TEXTO DE LECTURA:
==*==

La situación actual de la arquitectura en España

Obra de edificiosEn arquitectura, no sólo se trata de construir edificios; sino que es una actividad en fuerte relación con los procesos económicos, los modelos urbanísticos, y las formas de la experiencia social. Un análisis de la arquitectura en España debe tomar en cuenta esos diversos factores. Particularmente, porque el rasgo principal de la arquitectura más sobresaliente del presente español es su relación con la problemática urbana y las infraestructuras públicas.

Una arquitectura para la ciudad

Uno de los elementos fuertes y que potencian la arquitectura española es su fuerte tradición; pues España ha tenido desde antaño, formas muy particulares y reconocibles arquitectónicamente hablando; y, en segundo lugar, su relación con la planificación urbana, que es un logro difícil de mantener en la actualidad, donde los modelos cada vez más apuntan a la desregulación de suelos y a la importancia de la iniciativa privada. Sin embargo, entre la arquitectura y el urbanismo se da una relación curiosa. Mientras la historia de la arquitectura ha pertenecido a los intereses privados; el urbanismo es eminentemente una cuestión social y política. En efecto, los grandes logros arquitectónicos de la historia, y también los actuales corresponden a iniciativas de privados como la Iglesia, conjuntos de antiguos mercaderes y gremios, familias poderosas, actualmente conglomerados económicos internacionales, son los artífices de la mayor parte de los monumentos arquitectónicos de la humanidad, desde las catedrales góticas a los rascacielos. Pero el urbanismo, desde antaño ha pertenecido a la gestión social y política, los grandes acueductos romanos, que hoy son monumentos en distintas partes de España dan testimonio de la antigüedad de tal división; pero también dan cuenta de ello, los planes de transporte, la construcción de parques, el arte público, entre otros.

==*==

ENTRADAS DE DATOS:
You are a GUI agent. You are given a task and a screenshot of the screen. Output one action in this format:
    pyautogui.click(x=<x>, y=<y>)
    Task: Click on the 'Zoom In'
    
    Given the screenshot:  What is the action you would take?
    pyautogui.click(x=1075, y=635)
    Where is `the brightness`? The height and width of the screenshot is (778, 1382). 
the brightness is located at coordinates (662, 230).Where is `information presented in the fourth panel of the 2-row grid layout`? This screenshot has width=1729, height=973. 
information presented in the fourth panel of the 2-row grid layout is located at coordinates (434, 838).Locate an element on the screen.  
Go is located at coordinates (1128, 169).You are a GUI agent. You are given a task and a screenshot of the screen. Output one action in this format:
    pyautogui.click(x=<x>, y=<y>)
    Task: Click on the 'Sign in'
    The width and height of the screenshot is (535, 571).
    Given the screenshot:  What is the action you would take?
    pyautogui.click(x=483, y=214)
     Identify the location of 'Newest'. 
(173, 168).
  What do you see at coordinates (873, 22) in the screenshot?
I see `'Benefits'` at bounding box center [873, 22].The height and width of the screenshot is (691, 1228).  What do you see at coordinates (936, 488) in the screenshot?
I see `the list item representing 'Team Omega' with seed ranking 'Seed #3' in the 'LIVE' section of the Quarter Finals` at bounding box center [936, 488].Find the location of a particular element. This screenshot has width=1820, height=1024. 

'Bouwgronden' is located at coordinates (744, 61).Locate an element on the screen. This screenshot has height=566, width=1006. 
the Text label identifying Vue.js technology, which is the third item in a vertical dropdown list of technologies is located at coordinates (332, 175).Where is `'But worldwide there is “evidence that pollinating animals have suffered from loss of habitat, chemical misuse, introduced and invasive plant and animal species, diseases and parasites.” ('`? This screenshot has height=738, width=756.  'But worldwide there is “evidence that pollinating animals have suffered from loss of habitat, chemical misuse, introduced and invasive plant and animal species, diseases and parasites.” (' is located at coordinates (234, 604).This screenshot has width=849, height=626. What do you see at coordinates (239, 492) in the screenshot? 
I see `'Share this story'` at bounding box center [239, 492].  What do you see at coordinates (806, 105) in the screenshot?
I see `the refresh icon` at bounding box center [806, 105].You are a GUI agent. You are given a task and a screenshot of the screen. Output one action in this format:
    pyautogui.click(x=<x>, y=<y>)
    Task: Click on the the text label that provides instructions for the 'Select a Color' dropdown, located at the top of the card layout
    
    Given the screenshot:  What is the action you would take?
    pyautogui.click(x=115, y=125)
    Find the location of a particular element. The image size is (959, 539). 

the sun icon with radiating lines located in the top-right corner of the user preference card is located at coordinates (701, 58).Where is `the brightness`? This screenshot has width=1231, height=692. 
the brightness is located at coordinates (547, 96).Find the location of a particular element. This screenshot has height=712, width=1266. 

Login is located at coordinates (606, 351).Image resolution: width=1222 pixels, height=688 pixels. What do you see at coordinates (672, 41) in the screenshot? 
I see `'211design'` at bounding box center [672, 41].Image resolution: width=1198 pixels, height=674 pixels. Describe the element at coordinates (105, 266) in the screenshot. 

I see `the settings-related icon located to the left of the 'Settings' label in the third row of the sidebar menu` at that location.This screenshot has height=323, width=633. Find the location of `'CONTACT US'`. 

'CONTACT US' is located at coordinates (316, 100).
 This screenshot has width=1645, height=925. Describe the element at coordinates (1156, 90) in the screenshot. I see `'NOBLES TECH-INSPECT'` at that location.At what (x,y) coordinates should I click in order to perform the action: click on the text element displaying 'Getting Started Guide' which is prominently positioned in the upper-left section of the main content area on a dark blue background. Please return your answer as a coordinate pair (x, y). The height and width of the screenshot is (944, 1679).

==*==

TAREA ASIGNADA 1:
Vuelve a escribir sin cambios el fragmento del texto sobre la arquitectura en España que empieza con "La situación actual" y sigue hasta "las infraestructuras públicas.".
TAREA ASIGNADA 2:
Traduce al inglés esta oración del texto sobre la arquitectura en España: "Sin embargo, entre la arquitectura y el urbanismo se da una relación curiosa."
TAREA ASIGNADA 3:
Según el texto sobre la arquitectura en España, ¿qué obras de la antigüedad, hoy monumentos en distintas partes del país, dan testimonio de que el urbanismo ha pertenecido a la gestión social y política?

RESPUESTA 1:
La situación actual de la arquitectura en España

Obra de edificiosEn arquitectura, no sólo se trata de construir edificios; sino que es una actividad en fuerte relación con los procesos económicos, los modelos urbanísticos, y las formas de la experiencia social. Un análisis de la arquitectura en España debe tomar en cuenta esos diversos factores. Particularmente, porque el rasgo principal de la arquitectura más sobresaliente del presente español es su relación con la problemática urbana y las infraestructuras públicas.

RESPUESTA 2:
However, a curious relationship exists between architecture and urban planning.

RESPUESTA 3:
Los grandes acueductos romanos.